__GIVEN PROBLEM__. Turn the lines of the listing starting at the one that contains "The image size is (382, 274)." and ending at the end of the listing into a numbered list, omitting any blank lines.

[Records from a pointing dataset]
• • • •
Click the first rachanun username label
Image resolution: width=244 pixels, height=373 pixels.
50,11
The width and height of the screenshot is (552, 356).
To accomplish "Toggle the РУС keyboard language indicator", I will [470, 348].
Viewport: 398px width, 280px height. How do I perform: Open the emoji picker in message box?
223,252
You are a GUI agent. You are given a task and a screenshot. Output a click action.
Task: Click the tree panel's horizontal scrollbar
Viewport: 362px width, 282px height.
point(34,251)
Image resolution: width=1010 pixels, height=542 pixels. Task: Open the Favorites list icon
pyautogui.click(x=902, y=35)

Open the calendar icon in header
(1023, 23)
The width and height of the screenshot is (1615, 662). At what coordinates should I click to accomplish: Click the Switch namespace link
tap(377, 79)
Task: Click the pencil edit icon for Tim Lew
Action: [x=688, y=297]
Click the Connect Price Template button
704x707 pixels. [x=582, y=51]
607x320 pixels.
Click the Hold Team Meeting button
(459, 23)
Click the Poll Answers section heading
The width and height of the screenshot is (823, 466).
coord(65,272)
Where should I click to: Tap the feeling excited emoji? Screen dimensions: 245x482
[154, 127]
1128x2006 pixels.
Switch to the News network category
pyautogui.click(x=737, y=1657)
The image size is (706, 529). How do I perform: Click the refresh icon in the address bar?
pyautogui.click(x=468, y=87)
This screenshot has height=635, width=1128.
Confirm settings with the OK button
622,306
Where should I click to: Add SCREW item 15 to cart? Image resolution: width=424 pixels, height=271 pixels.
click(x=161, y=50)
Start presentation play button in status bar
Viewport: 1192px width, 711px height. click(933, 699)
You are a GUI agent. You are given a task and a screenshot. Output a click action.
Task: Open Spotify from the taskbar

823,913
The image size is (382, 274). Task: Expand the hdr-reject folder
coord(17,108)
• • • •
__ANSWER FOR THE TASK__.
1. The image size is (382, 274). Task: Expand the hdr-reject folder
2. coord(17,108)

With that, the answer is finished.